• Task
Go through the records below and set each one down exactly, leaving out any pictures.
─── Material shown ───
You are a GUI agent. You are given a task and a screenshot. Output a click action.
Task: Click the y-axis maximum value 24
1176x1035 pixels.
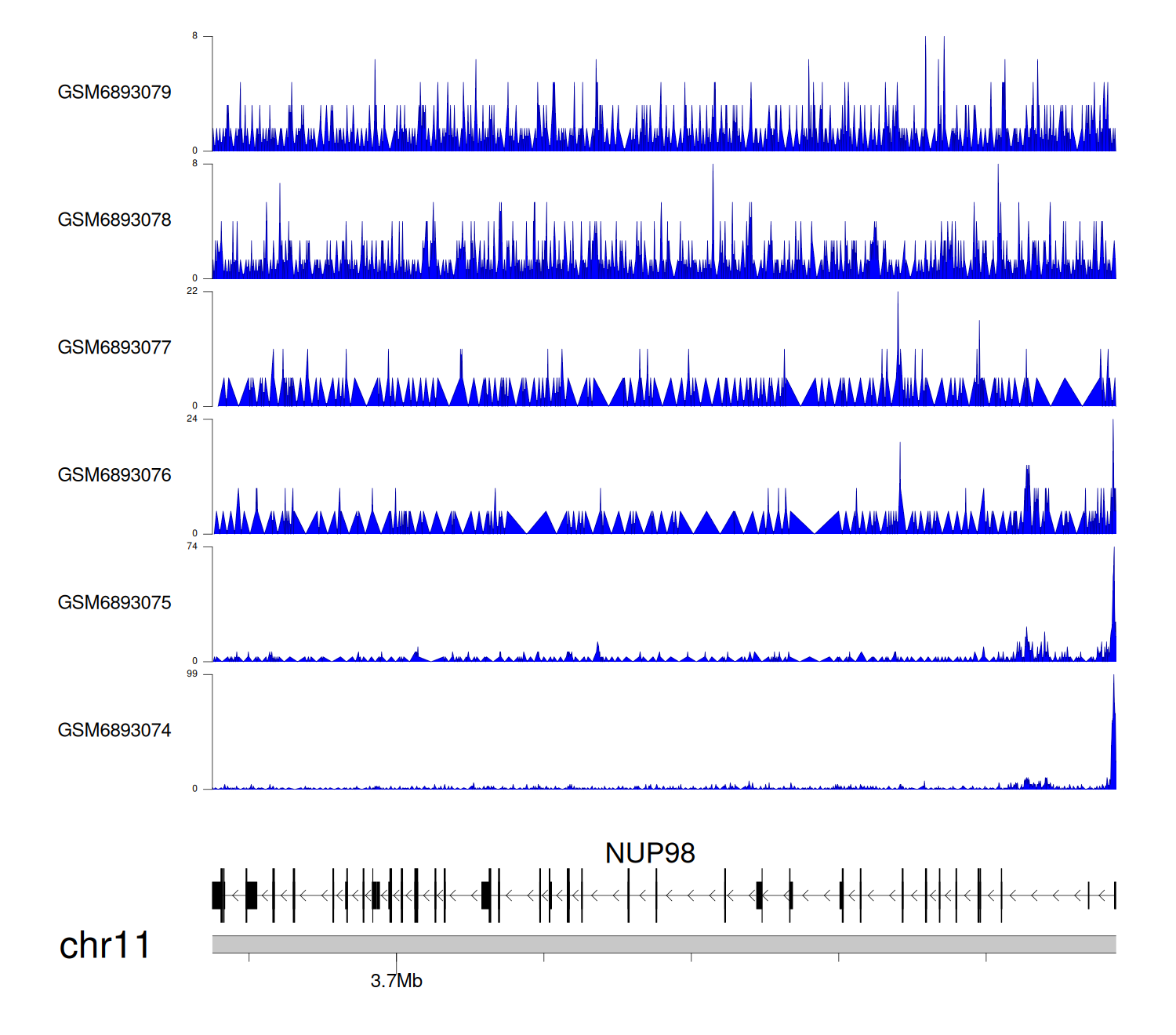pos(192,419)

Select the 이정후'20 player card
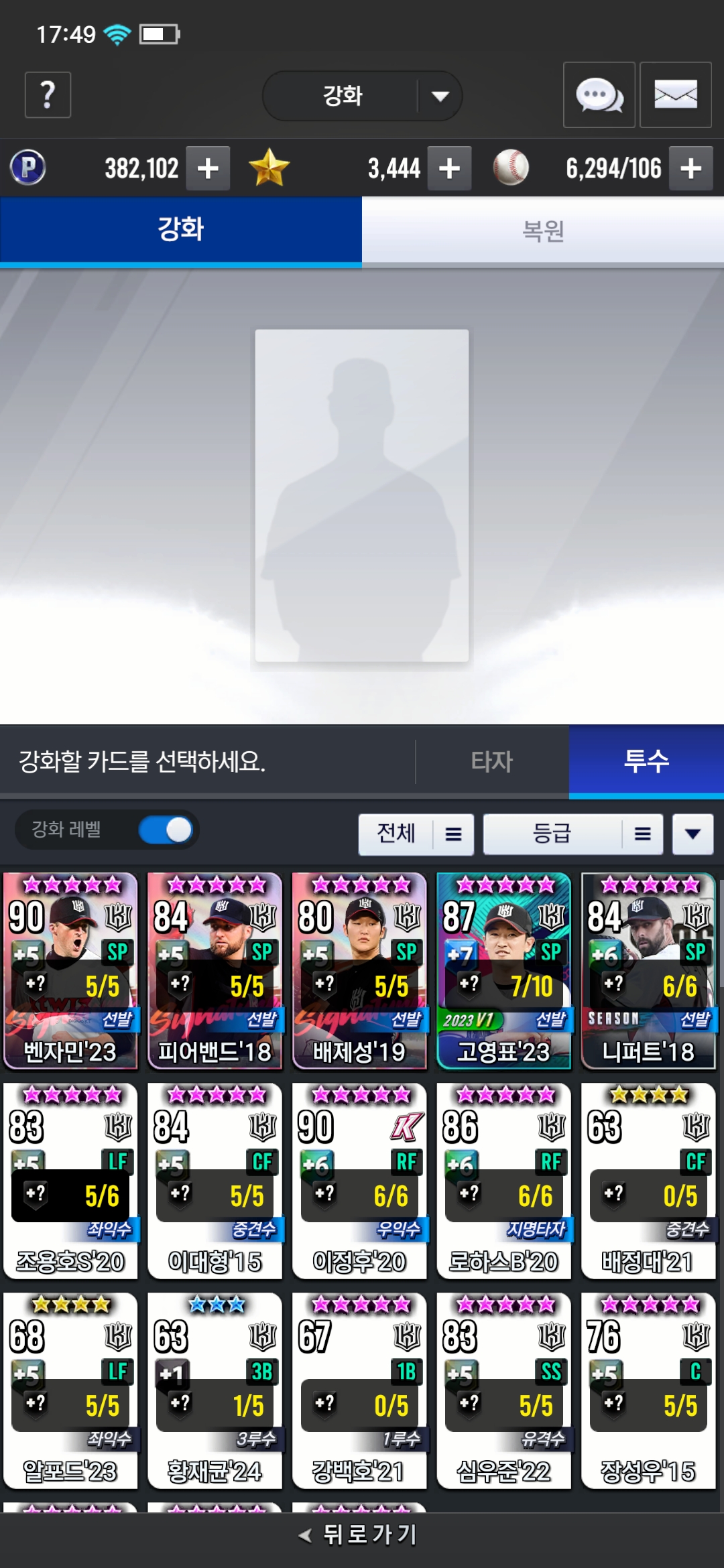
───
• Response box
You are a GUI agent. You are given a task and a screenshot. Output a click action.
Task: Click the y-axis maximum value 24
1176x1035 pixels.
pos(192,419)

Select the 이정후'20 player card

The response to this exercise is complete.